Congress Bans Discrimination Based on Genetic Information

The bill, H.R. 493, which was introduced by Rep. Louise Slaughter (D-N.Y.), passed the House last week by a vote of 414 to 1 and the Senate a week earlier by a vote of 95 to 0.  President Bush has said that he will sign the bill.

Known as the Genetic Information Nondiscrimination Act of 2007, the bill prohibits employers (including employment agencies, labor organizations, or labor-management committees) from discriminating against job applicants or employees because of genetic information and establishes severe penalties for doing so. 

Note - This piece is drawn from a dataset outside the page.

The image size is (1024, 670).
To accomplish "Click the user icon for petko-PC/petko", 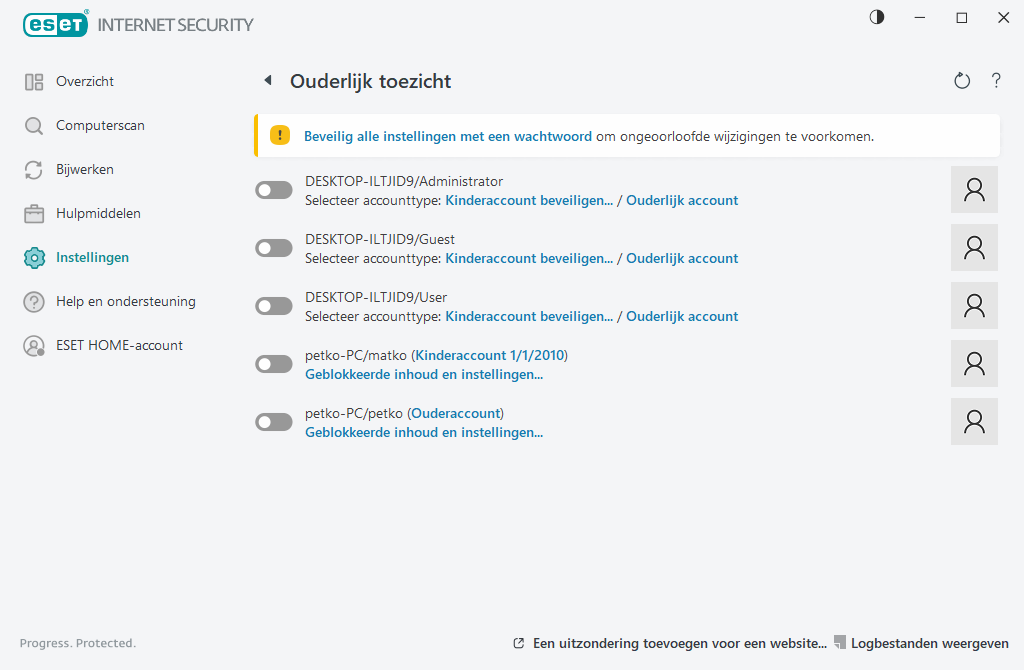I will click(974, 422).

The bill expressly prohibits employers from requesting, requiring or purchasing an employee’s genetic information as a condition of employment unless the information is needed for certification under family and medical leave laws, for monitoring of the impact of toxic substances in the workplace, or for forensic purposes.

The bill also amends the laws governing group and individual health insurance plans including the Employee Retirement Income Security Act of 1974 or ERISA (for group health insurance), the Public Health Service Act or PHSA (for individual insurance), Medicare Act (for Medicare supplemental insurance) and the Internal Revenue Code. 

It prohibits health insurers from adjusting premiums or contribution amounts for anyone on the basis of their genetic information; from requesting or requiring an individual or a family member to undergo genetic testing as a condition of insurance; and from denying or granting benefits as a result of genetic testing. 

The medical profession urged  Congress to pass the bill, noting that many individuals do not avail themselves of genetic testing and better health care because of a fear that their employers or their health insurers would discriminate against them either through higher premiums or by terminating their employment. Health insurers praised the law for strengthening patients’ privacy protections while ensuring that they could take advantage of improvements in medical treatment based on genetic information. 

Groups like the U.S. Chamber of Commerce opposed the legislation, arguing that the fines were excessive and that its limits on the collection of medical information might make enforcement of the Family and Medical Leave Act very difficult. In the Senate, Sen. Tom Coburn (R-Okla.) held up the legislation until language was added that would protect employers from lawsuits that stem solely from insurance company violations of the law.

The insurance provisions of the bill will go into effect one year after the President signs the bill; the employment provisions will go into effect 18 months afterwards.